WORK TASK — Once you reach the end of the data, transcribe all of it exactly.

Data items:
..............................

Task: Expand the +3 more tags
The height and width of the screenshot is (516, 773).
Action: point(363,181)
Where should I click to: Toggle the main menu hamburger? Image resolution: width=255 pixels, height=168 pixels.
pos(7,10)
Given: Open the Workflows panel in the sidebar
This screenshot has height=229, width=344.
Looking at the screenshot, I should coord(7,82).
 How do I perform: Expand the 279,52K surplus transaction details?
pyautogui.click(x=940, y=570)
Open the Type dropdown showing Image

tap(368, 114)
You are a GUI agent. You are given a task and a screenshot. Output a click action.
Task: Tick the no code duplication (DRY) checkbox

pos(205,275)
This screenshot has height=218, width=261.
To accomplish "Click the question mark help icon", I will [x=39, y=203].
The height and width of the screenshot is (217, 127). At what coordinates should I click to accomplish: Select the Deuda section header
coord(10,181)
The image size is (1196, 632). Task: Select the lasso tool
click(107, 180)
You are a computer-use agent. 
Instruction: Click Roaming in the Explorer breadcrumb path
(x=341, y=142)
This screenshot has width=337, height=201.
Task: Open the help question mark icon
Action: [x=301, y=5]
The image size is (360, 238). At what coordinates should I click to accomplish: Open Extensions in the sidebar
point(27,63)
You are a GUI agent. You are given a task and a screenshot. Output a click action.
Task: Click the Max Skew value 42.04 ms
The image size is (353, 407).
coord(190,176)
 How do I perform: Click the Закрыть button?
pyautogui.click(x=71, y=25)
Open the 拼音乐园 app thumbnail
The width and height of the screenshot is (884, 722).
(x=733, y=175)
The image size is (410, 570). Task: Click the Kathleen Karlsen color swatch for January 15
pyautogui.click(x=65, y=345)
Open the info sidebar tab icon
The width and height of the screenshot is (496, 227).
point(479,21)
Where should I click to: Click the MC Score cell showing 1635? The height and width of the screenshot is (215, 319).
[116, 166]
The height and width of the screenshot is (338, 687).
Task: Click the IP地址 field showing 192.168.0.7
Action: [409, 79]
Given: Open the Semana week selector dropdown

..............................

ANSWER AREA —
Task: Expand the +3 more tags
The height and width of the screenshot is (516, 773).
Action: point(363,181)
Where should I click to: Toggle the main menu hamburger? Image resolution: width=255 pixels, height=168 pixels.
pos(7,10)
Given: Open the Workflows panel in the sidebar
This screenshot has height=229, width=344.
Looking at the screenshot, I should coord(7,82).
 How do I perform: Expand the 279,52K surplus transaction details?
pyautogui.click(x=940, y=570)
Open the Type dropdown showing Image

tap(368, 114)
You are a GUI agent. You are given a task and a screenshot. Output a click action.
Task: Tick the no code duplication (DRY) checkbox

pos(205,275)
This screenshot has height=218, width=261.
To accomplish "Click the question mark help icon", I will [x=39, y=203].
The height and width of the screenshot is (217, 127). At what coordinates should I click to accomplish: Select the Deuda section header
coord(10,181)
The image size is (1196, 632). Task: Select the lasso tool
click(107, 180)
You are a computer-use agent. 
Instruction: Click Roaming in the Explorer breadcrumb path
(x=341, y=142)
This screenshot has width=337, height=201.
Task: Open the help question mark icon
Action: [x=301, y=5]
The image size is (360, 238). At what coordinates should I click to accomplish: Open Extensions in the sidebar
point(27,63)
You are a GUI agent. You are given a task and a screenshot. Output a click action.
Task: Click the Max Skew value 42.04 ms
The image size is (353, 407).
coord(190,176)
 How do I perform: Click the Закрыть button?
pyautogui.click(x=71, y=25)
Open the 拼音乐园 app thumbnail
The width and height of the screenshot is (884, 722).
(x=733, y=175)
The image size is (410, 570). Task: Click the Kathleen Karlsen color swatch for January 15
pyautogui.click(x=65, y=345)
Open the info sidebar tab icon
The width and height of the screenshot is (496, 227).
point(479,21)
Where should I click to: Click the MC Score cell showing 1635? The height and width of the screenshot is (215, 319).
[116, 166]
The height and width of the screenshot is (338, 687).
Task: Click the IP地址 field showing 192.168.0.7
Action: [409, 79]
Given: Open the Semana week selector dropdown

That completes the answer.